*** DATA RECORDS
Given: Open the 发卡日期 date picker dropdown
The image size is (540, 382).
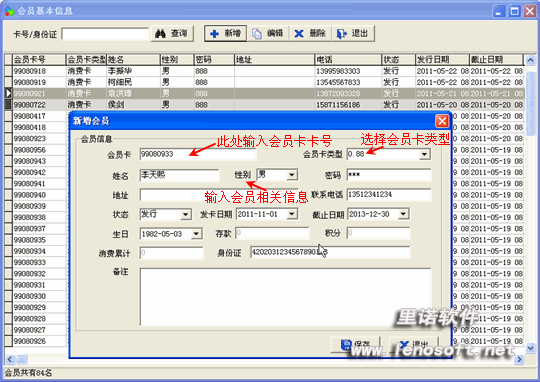Looking at the screenshot, I should [292, 214].
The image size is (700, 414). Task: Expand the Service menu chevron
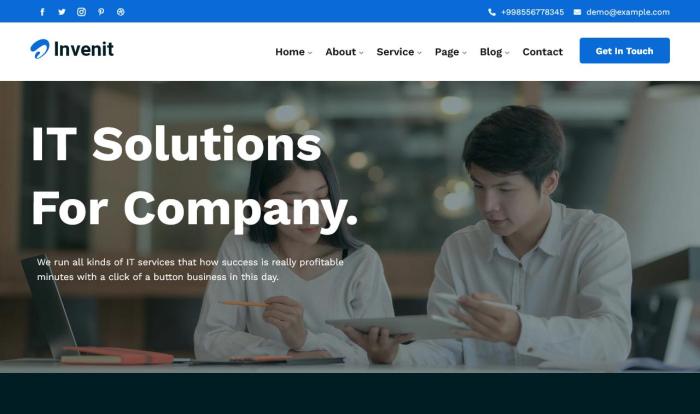pyautogui.click(x=419, y=53)
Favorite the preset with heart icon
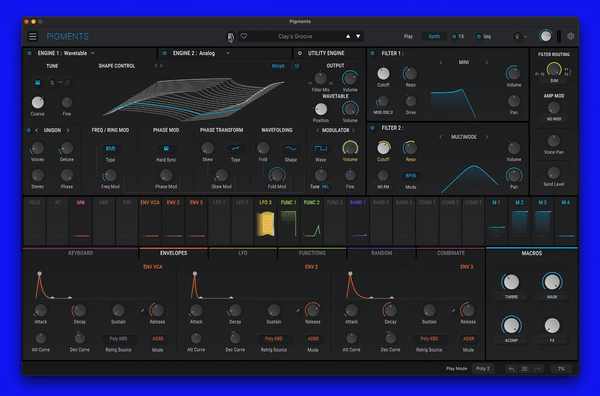Screen dimensions: 600x396 pos(244,36)
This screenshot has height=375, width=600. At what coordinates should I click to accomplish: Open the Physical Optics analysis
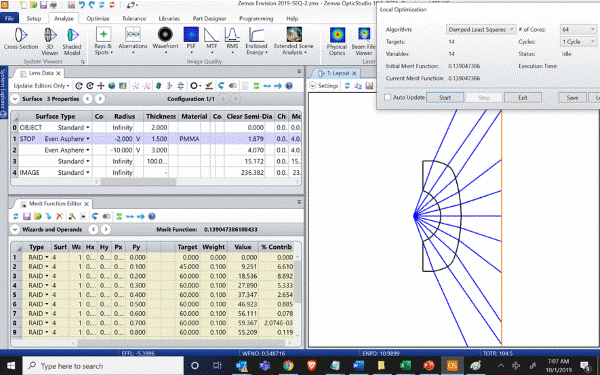click(x=337, y=41)
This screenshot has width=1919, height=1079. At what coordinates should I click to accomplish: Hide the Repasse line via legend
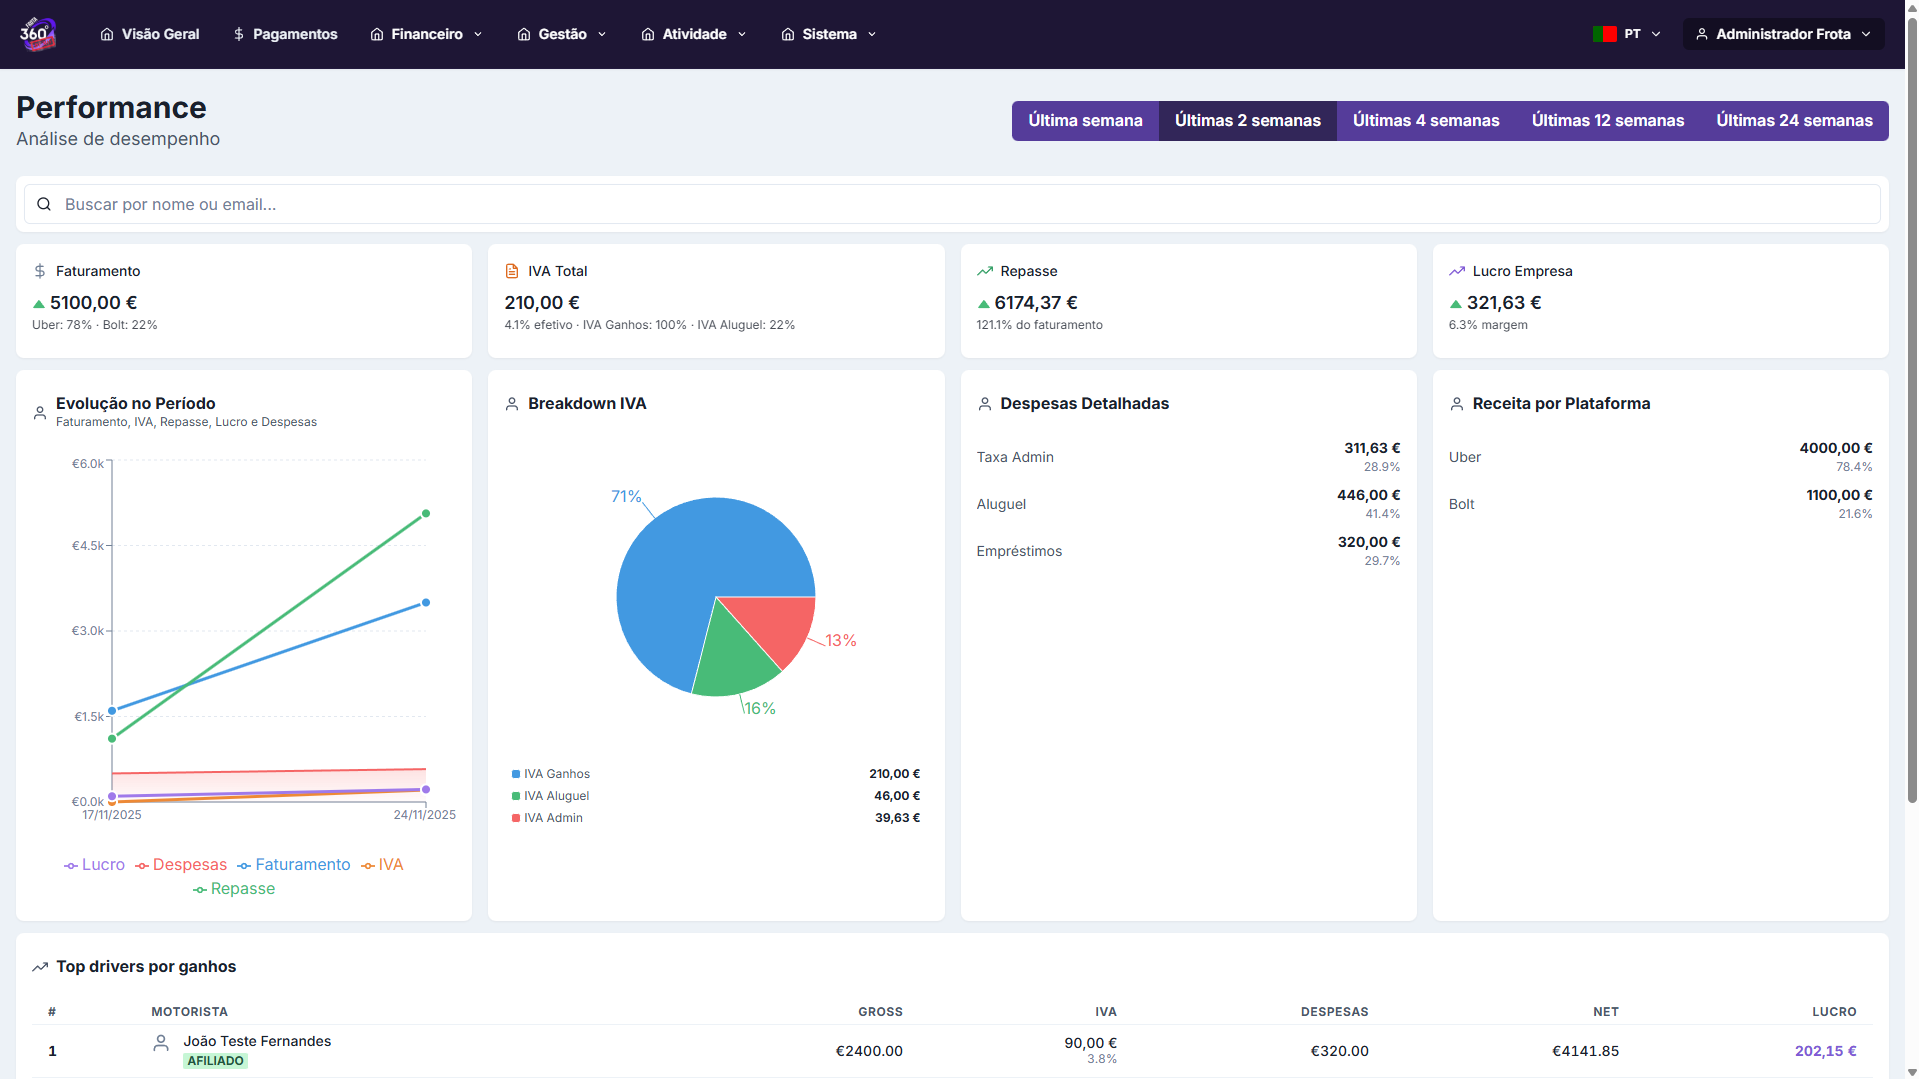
******
• **THE PROBLEM**:
Above are the entries; write them out again exactly, omitting the pictures.

• **OUTPUT**:
Given: Open the 发卡日期 date picker dropdown
The image size is (540, 382).
Looking at the screenshot, I should [292, 214].
The image size is (700, 414). Task: Expand the Service menu chevron
pyautogui.click(x=419, y=53)
Favorite the preset with heart icon
Screen dimensions: 600x396 pos(244,36)
This screenshot has height=375, width=600. At what coordinates should I click to accomplish: Open the Physical Optics analysis
click(x=337, y=41)
This screenshot has width=1919, height=1079. At what coordinates should I click to accomplish: Hide the Repasse line via legend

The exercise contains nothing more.